A plea agreement has been reached by prosecutors and the Twin Cities woman accused of being on drugs, on her cellphone and driving with a revoked license when she ran over and killed a Wayzata police officer on a west metro highway.

Beth I. Freeman, 54, of Mound, has agreed to plead guilty to criminal vehicular homicide and is scheduled to be sentenced in Hennepin County District Court on May 11 before Judge Tamara Garcia.

The two sides have agreed to a term of slightly more than eight years, with roughly two-thirds of that time spent in prison and the balance on supervised release, the County Attorney’s Office said Thursday. In exchange, two related charges would be dropped in connection with the Sept. 8 death of officer William Mathews, 47.

Freeman struck and killed Mathews as he cleared debris on eastbound Hwy. 12. Authorities found drug paraphernalia that tested positive for cocaine in the car Freeman was driving, and she had cocaine in her system.

Search warrant affidavits showed that Freeman admitted at the scene to being a cocaine addict but said she had not used the drug for at least three years before the crash. She also acknowledged taking prescription and over-the-counter drugs at the time, the filings continued.

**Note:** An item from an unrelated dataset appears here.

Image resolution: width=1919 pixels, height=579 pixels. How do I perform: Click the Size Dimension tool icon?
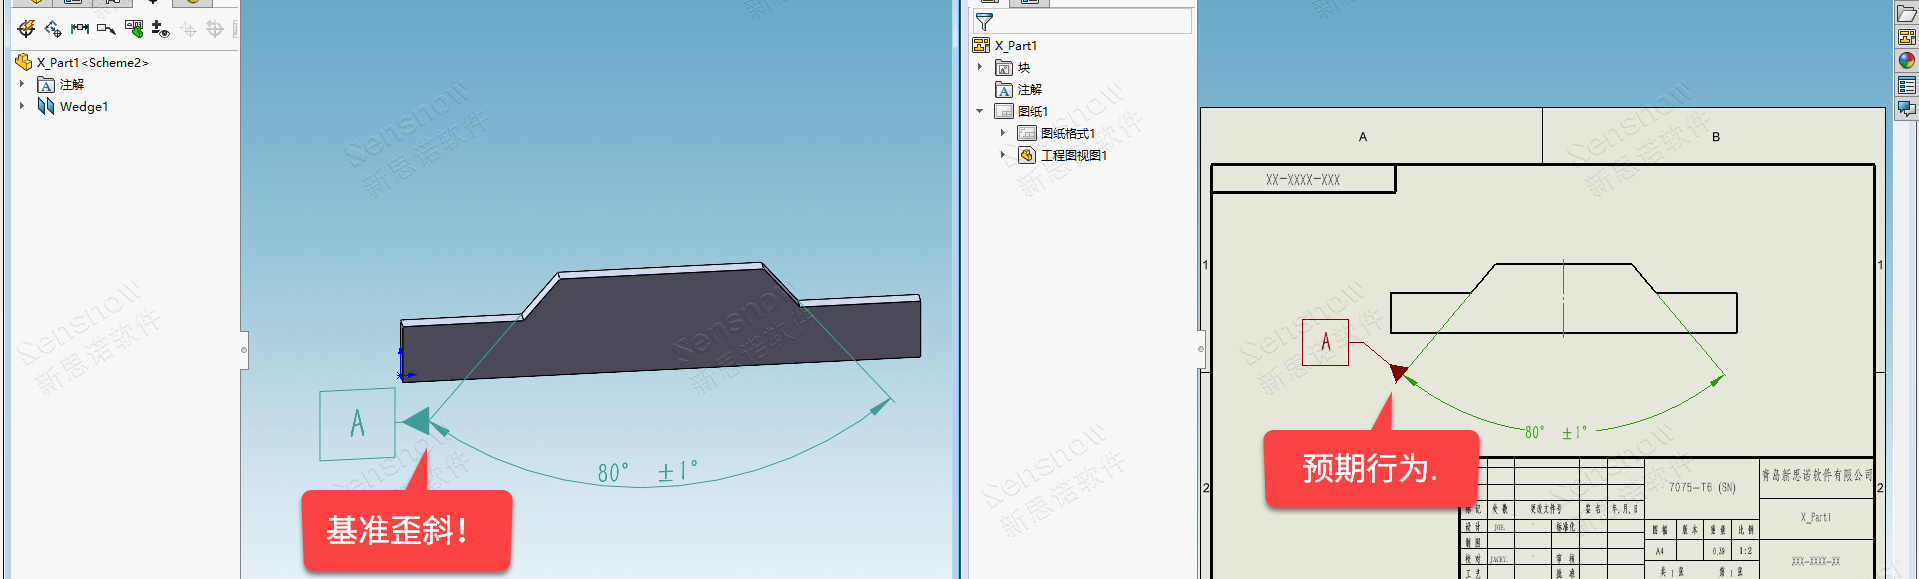80,29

The charges against Freeman also alleged that she was using her cellphone when she hit the officer.

Freeman has three convictions for drunken driving and another for driving under the influence of illicit drugs. The state revoked her driving privileges at least three times, most recently in October 2016. She also has at least six convictions for drug possession.

At the time of the crash, she was serving three years’ probation for a 2016 drug conviction. Her involvement in the crash violated the terms of her probation and sent her to prison in mid-November to begin serving what had been a stayed 17-month sentence.

Messages were left Thursday with Freeman’s attorney in the crash and the drug conviction.

The car Freeman was driving when she hit the officer belonged to Donald R. Furry, who shared a home with Freeman in Mound. In an interview with the Star Tribune soon after the crash, Furry declined to say whether he knew Freeman did not have a license, nor would he say whether he knew she was using his vehicle that day.

Memorial highway

The disclosure of the plea deal came on the same day the state Senate approved a bill designating a portion of Hwy. 12 in Wayzata as the Officer Bill Mathews Memorial Highway.

The measure has a companion bill in the House, which has cleared several committees and is likely to get a floor vote soon.

Mathews graduated from Pine Island High School, near Rochester, and attended Rochester Community College. He earned a degree in law enforcement from Winona State University and worked with the Winona and Rochester police departments before becoming a licensed officer. His first job as an officer was with the Zumbrota Police Department. He joined the Wayzata police force in 2008.

Mathews was survived by his father, Robert Mathews; his wife, Shawn Mathews; and son, Wyatt, who was 7 at the time of the crash.